Grade: "Office Feud," A-, "Our Fiftieth Episode," B+
Stray observations:
– The "Office Feud" B-story is Lisa trying to get interviews from kids at the White House Easter egg roll, aka "Pantyhose pantyhose pantyhose underpants!" Maura Tierney is so terrific in this little throw-away subplot — just the way she leans over and tries ineffectually to coax the kids is not only adorable but also beautifully character-driven — that one might be tempted to devote a whole post to her and Lisa. Patience, Maura, your day will come.
– Meanwhile, the "Office Feud" C-story is about people getting covered with various substances — Dave (then Jimmy), ceiling plaster; Joe, fire extinguisher foam and honey; Matthew, blue ink from a rigged elevator button … oh, Joe too on that last one. (Nope, the C-story is not noisy environmentalists moving in upstairs. That's just an excuse for the Wile E. Coyote-esque second ceiling-poke gag, the one where Dave carefully positions himself away from his intended poking area and gets covered with plaster dust anyway.)
– The B-story in "Our Fiftieth Episode" is more closely tied to Bill's institutionalization: taking instructions from Beth who's doing "audience research" down at a salon, Jimmy puts Joe on the air with Lisa and tells him to be provocative. ("You can't just make stuff up!" Lisa protests. "It's not me, it's my on-air persona!" Joe explains. "He's crazy!") In a well-timed escalation, Joe insists that Lisa weighs over 200 pounds, then apologizes and asks for her "heavy hand" in marriage.
– Hey, It's REALLY 1997 Up In Here! Kathy Griffin reference ("I don't know how to tell you there, but there's a spunky redhead in every office"; "Tell me about it"), Alanis Morisette reference ("yes, it's ironic, like when it rains on your wedding day").

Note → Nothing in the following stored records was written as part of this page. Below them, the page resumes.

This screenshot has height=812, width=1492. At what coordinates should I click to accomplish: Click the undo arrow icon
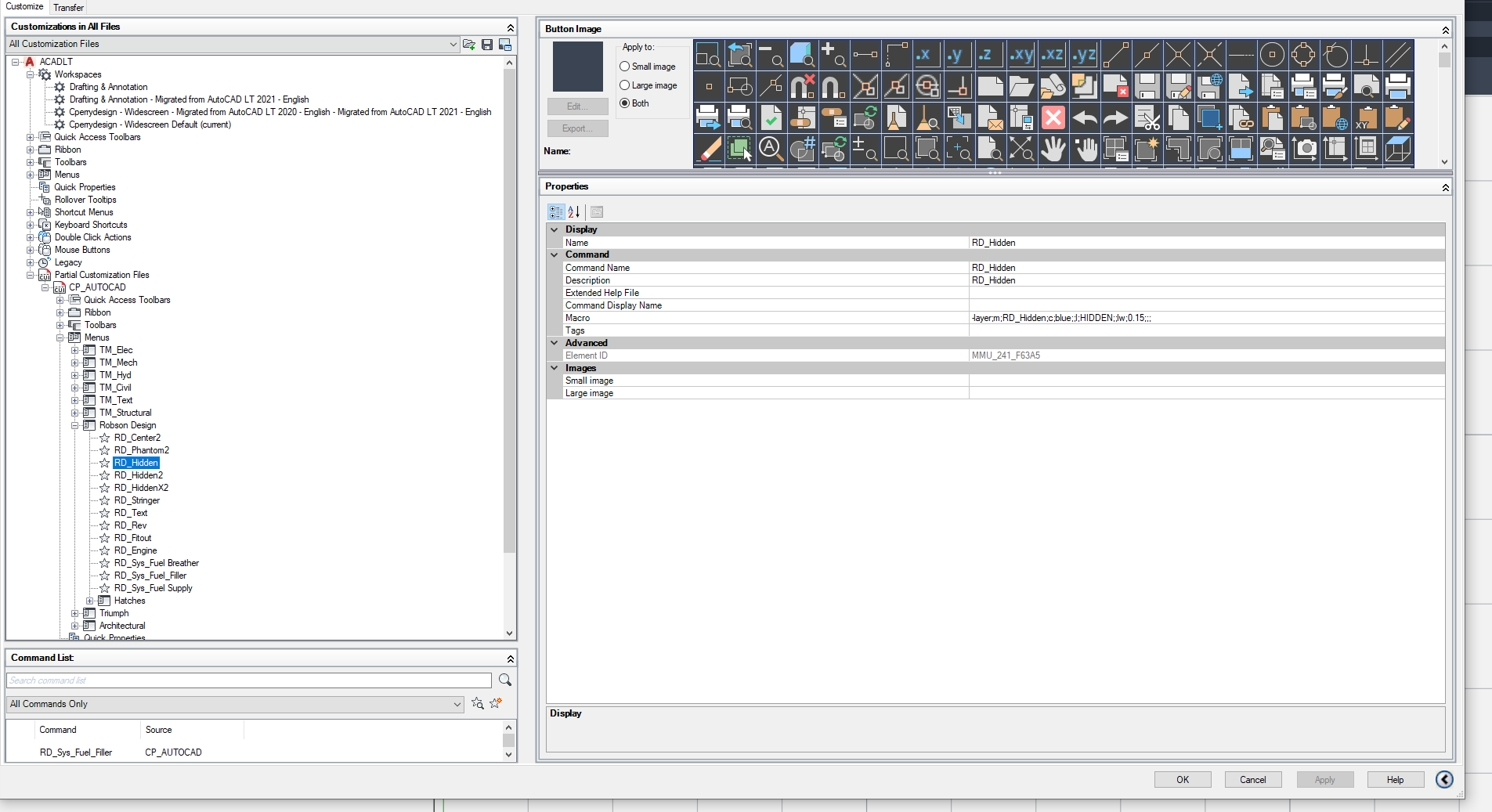[1085, 117]
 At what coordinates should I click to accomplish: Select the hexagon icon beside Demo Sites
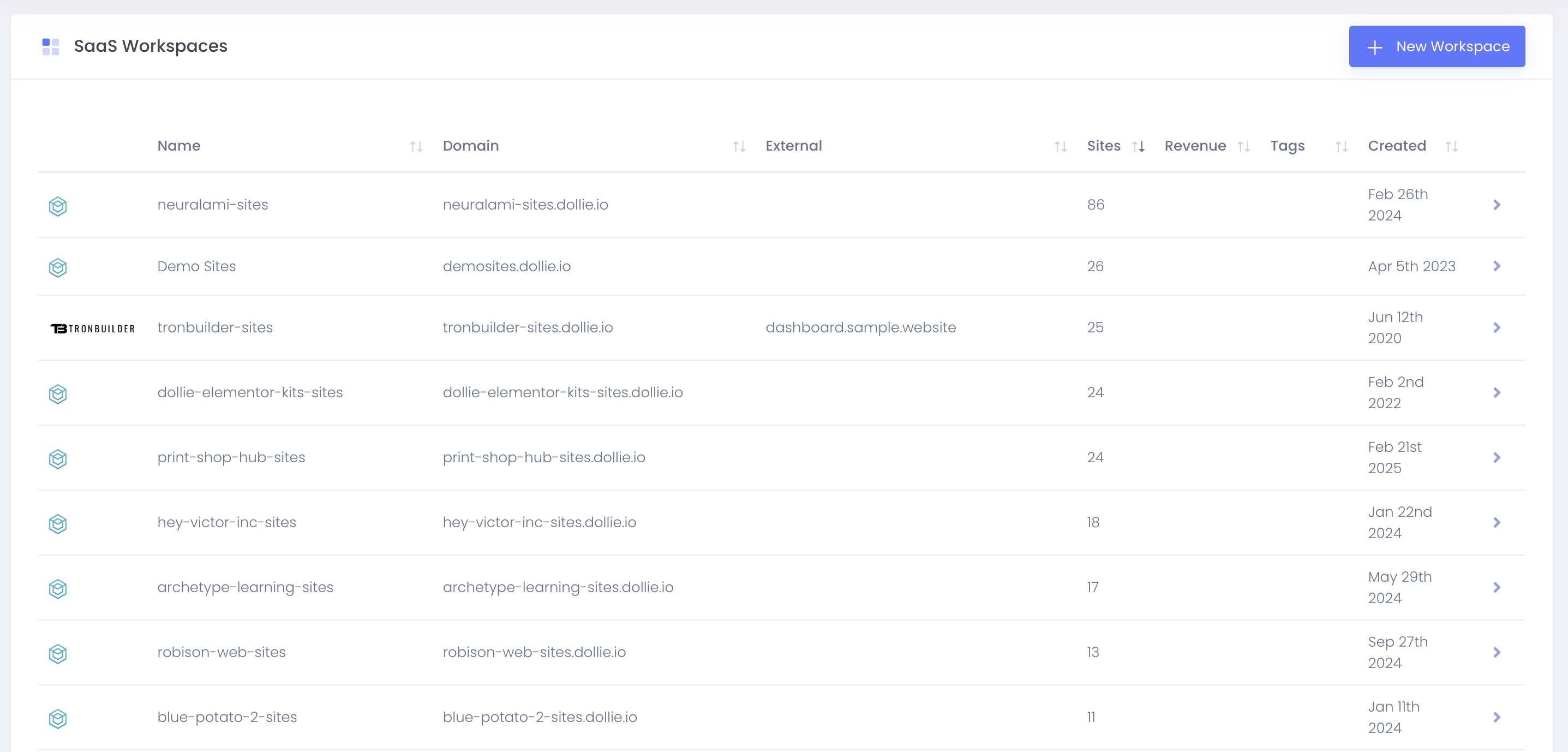click(x=58, y=267)
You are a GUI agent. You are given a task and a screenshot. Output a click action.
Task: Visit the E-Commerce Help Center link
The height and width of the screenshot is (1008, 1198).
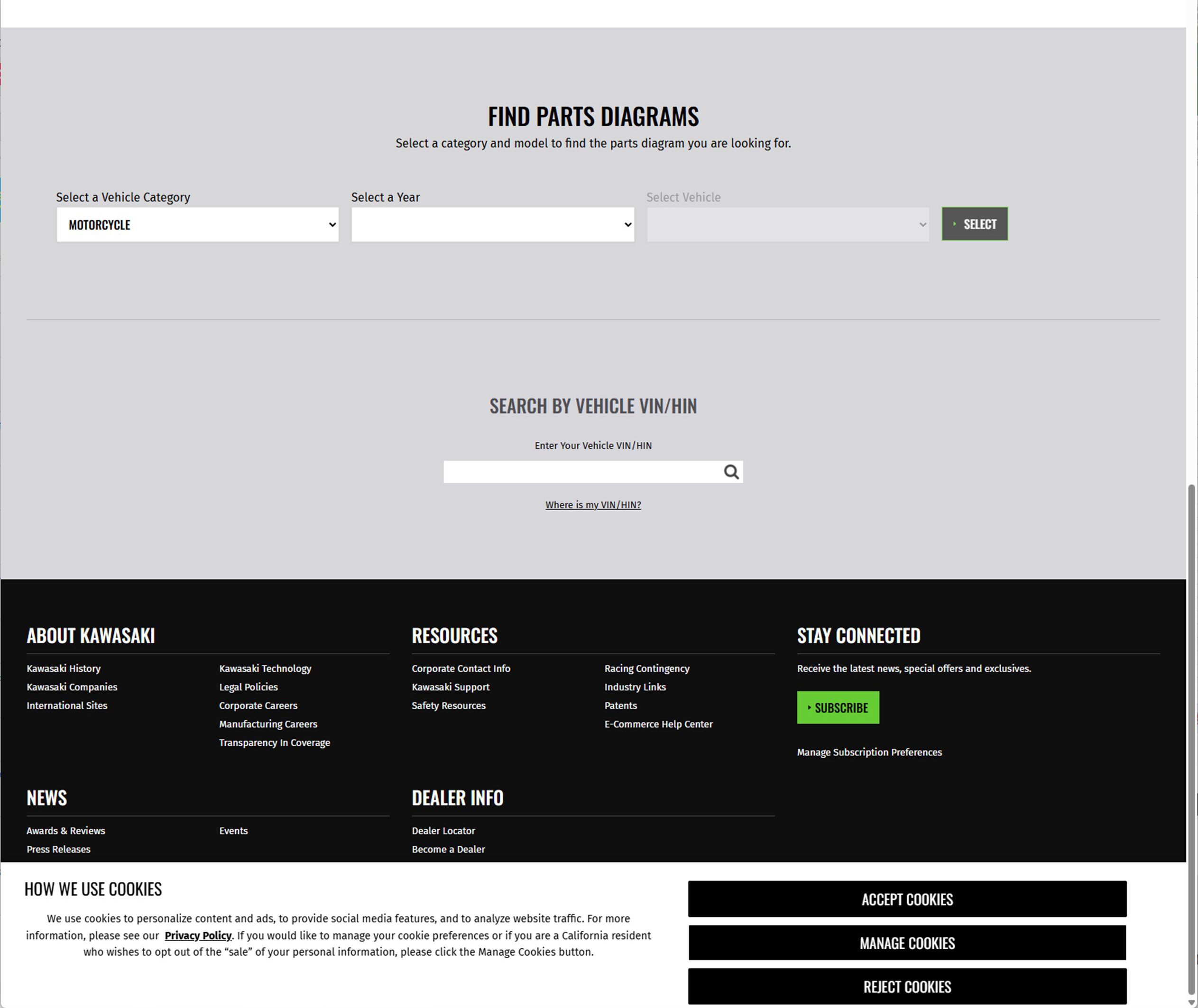point(658,724)
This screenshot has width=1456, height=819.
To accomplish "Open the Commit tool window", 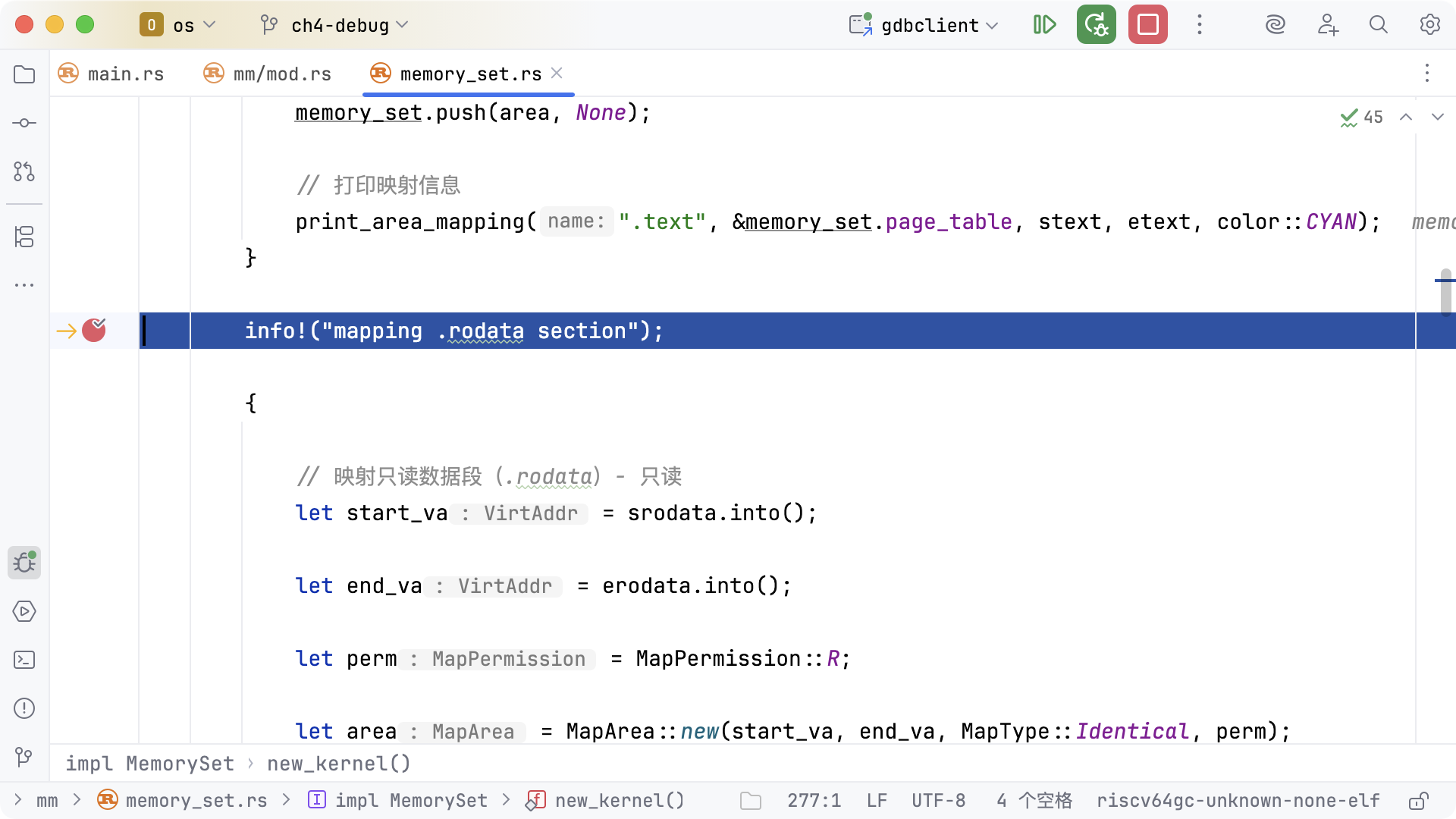I will [24, 123].
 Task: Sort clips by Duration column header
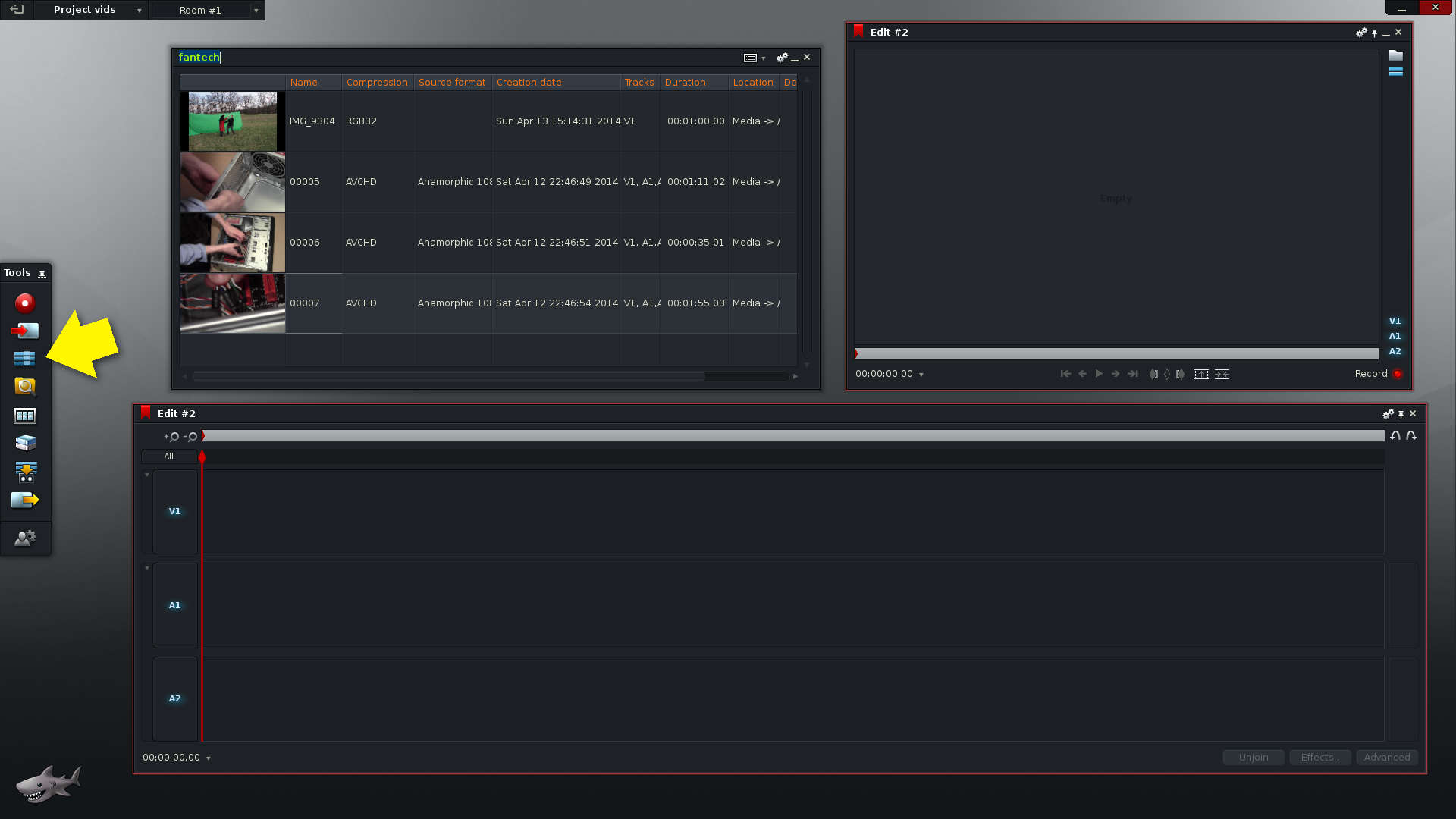pos(685,83)
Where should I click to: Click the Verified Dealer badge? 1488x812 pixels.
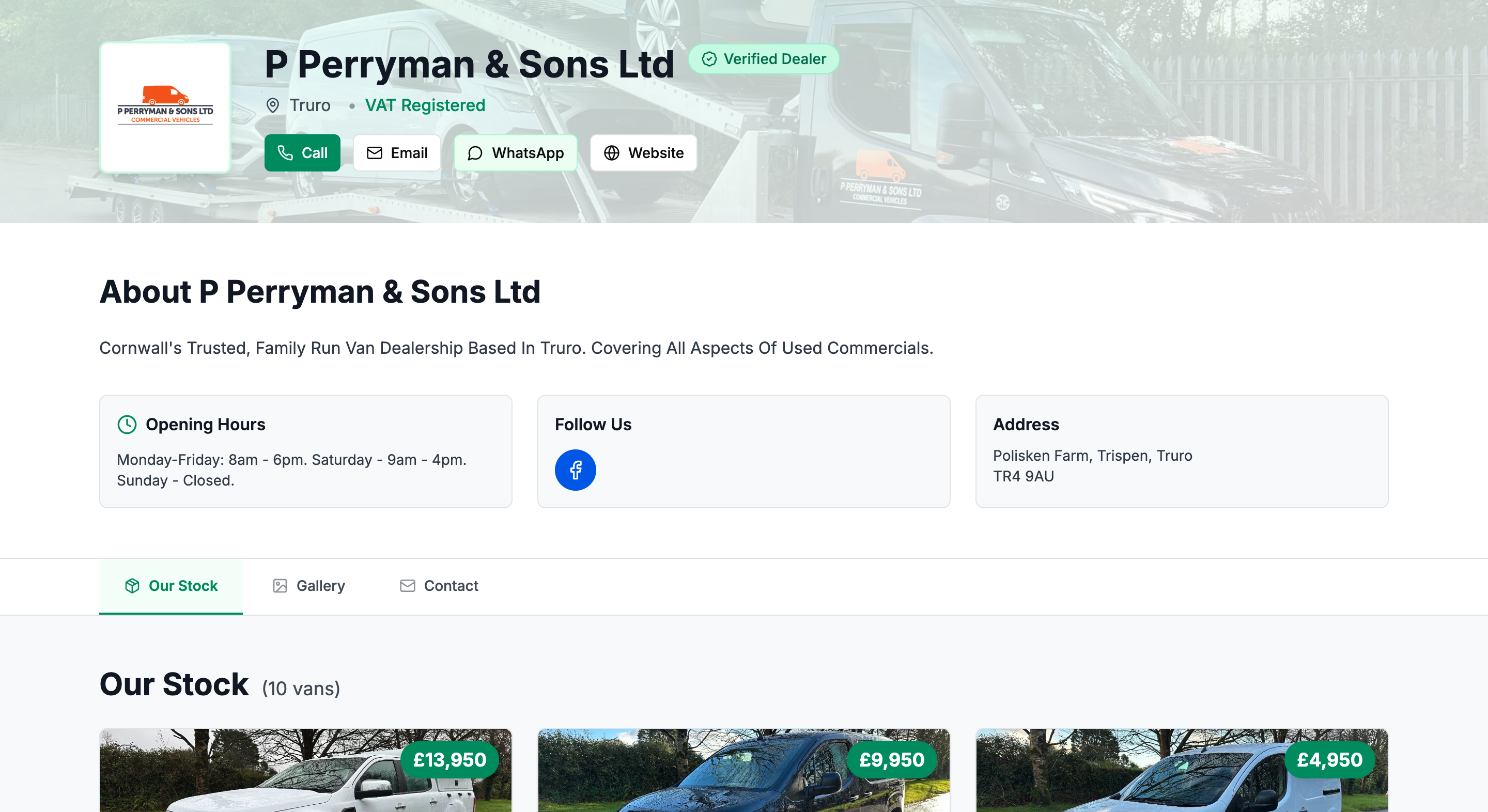(763, 59)
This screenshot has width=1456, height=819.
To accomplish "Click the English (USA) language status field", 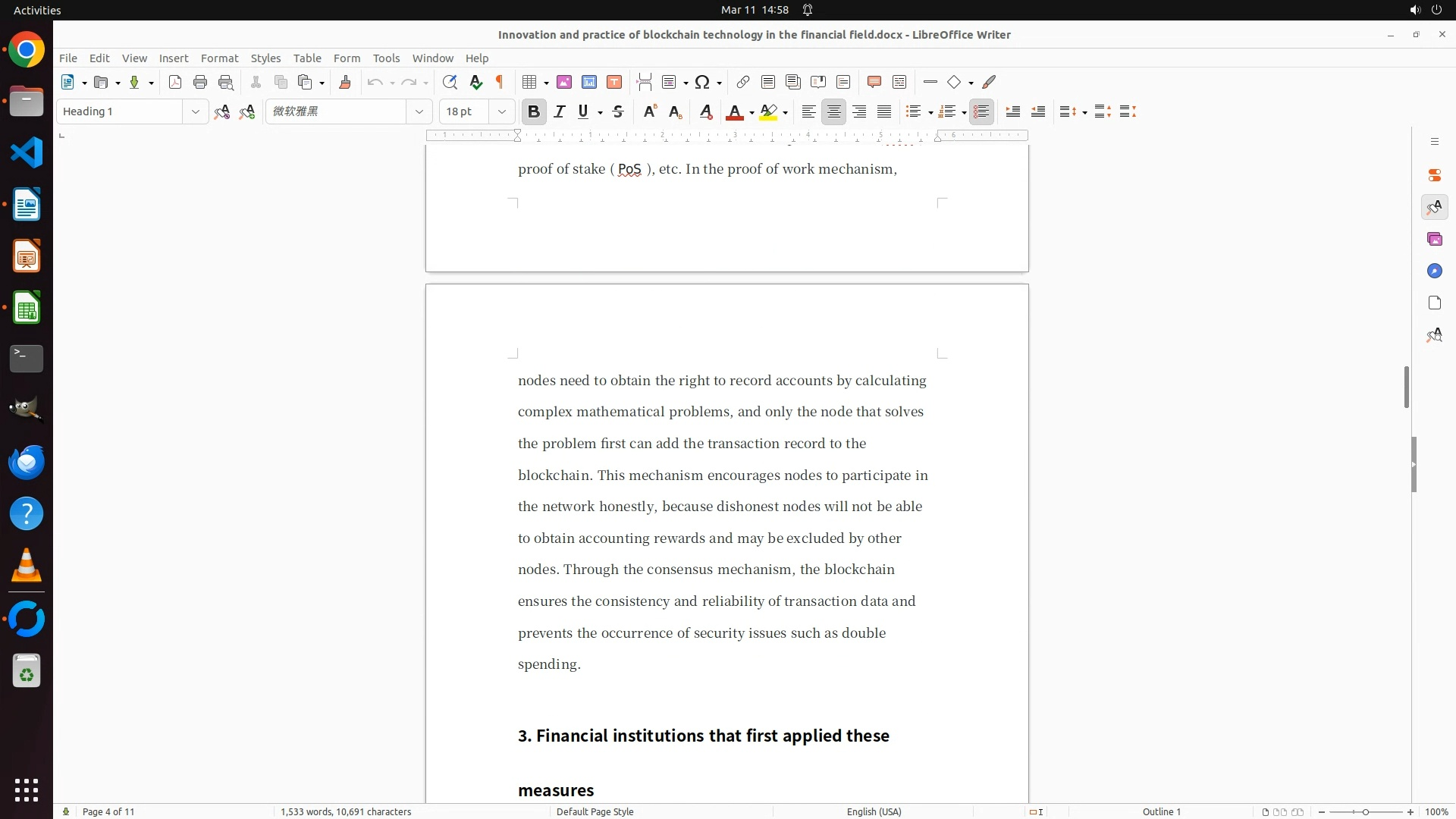I will point(874,811).
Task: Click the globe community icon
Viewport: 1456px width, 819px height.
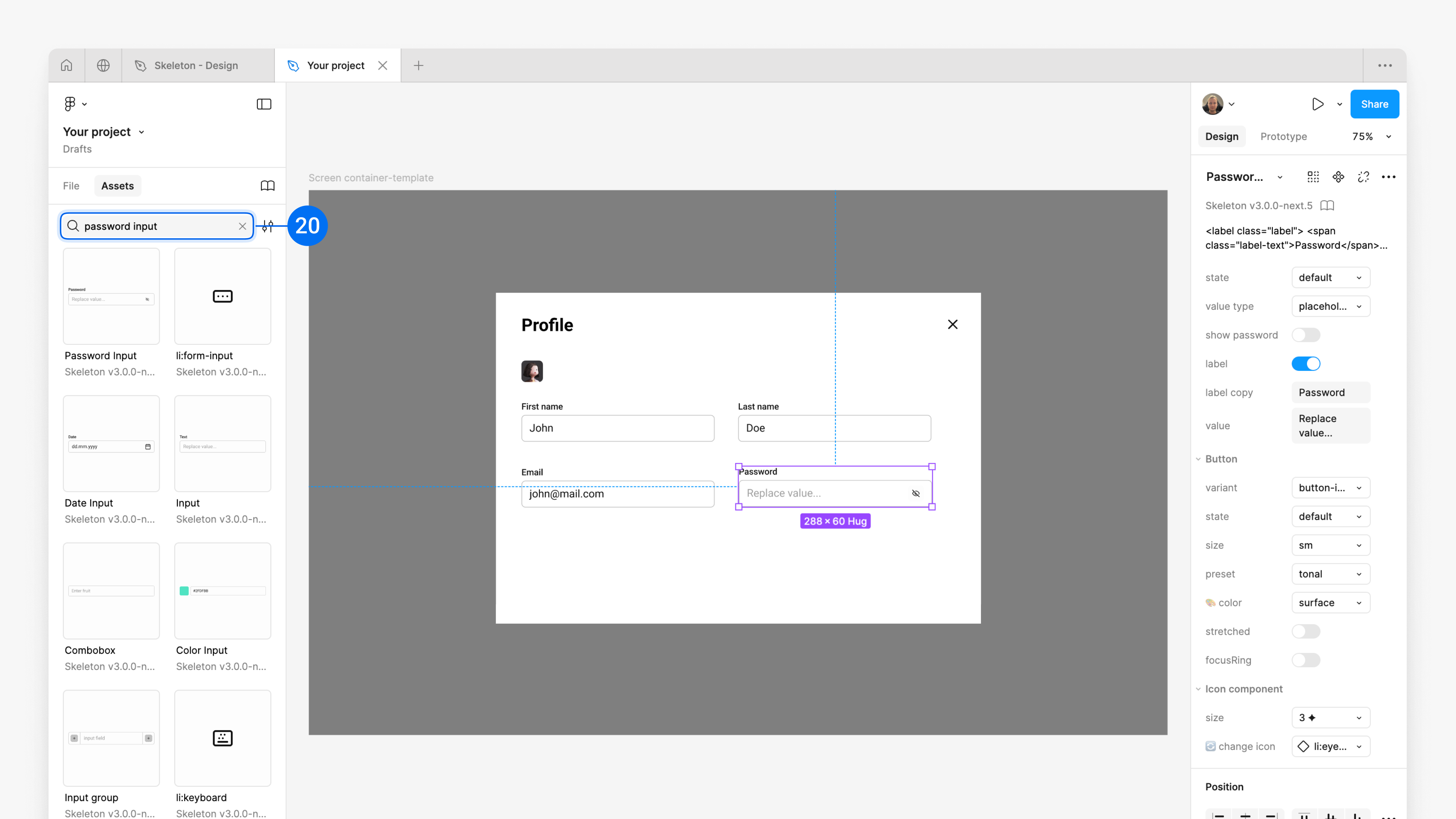Action: [x=103, y=66]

– Wait, it's apparently still the eighties in that salon where Beth takes the unauthorized vacation. Check out the truly nightmarish styling art hanging on the wall behind her. Come to think of it, most salons are permanently stuck in the eighties, aren't they?
– Wardrobe notes, Catherine Duke edition: Cheers (and wolf whistles) for that floor-length, high-split black number with white trim in "Office Feud"! Jeers for the black-on-white animal-print pantsuit in "Our Fiftieth Episode"; would have worked as just a jacket, but not all over, honey.
– The apex of cracker-time humor: Jimmy keeps giving Lisa crackers, she keeps flinging them away when he's not looking, and then Matthew shows up with crackers stuck to his glasses — peeling them off and eating them.
– Can I have one of those WNYX t-shirts that Dave uses to wipe his face after his ill-advised poke at the ceiling? I don't care if it has ceiling dust on it. I really don't.
– That's the marvelous Taylor Nichols as Glenn, the Rocket Fuel ad exec. He's the star of one of my favorite movies of all time, Barcelona, and more than anyone else he perfectly encapsulates the Whit Stillman approach to moviemaking. I think the last time I saw him on television, it was on The Practice, or possibly Grey's Anatomy. It always makes me so happy to see that he's working.
– I'm a Jon Lovitz fan, I'll admit it. His characters on SNL usually had a little extra twist beyond the catchphrase that made them interesting, and he always attacked them with such strange gusto. So I'm not surprised by how much I enjoyed his performance in "Our Fiftieth Episode." Naturally, there's the immortal "Cigarette, prepare to be smoked!" (which makes me want to take up smoking just so I can say it). But there's also the odd little hand wave and somewhat desultory intensity accompanying lines like "Who among us has never wanted to make out … with a light switch?"
– "Ladies and gentlemen, she is holding a cup of coffee and pretending it is a government report."
– "When Rocket Fuel is an appropriate drink, I gladly serve it."
– "Prime Minister Mike, it's snack time!" "What are they serving?" "SNACKS!"
– "Joe, can you explain why you like sports?"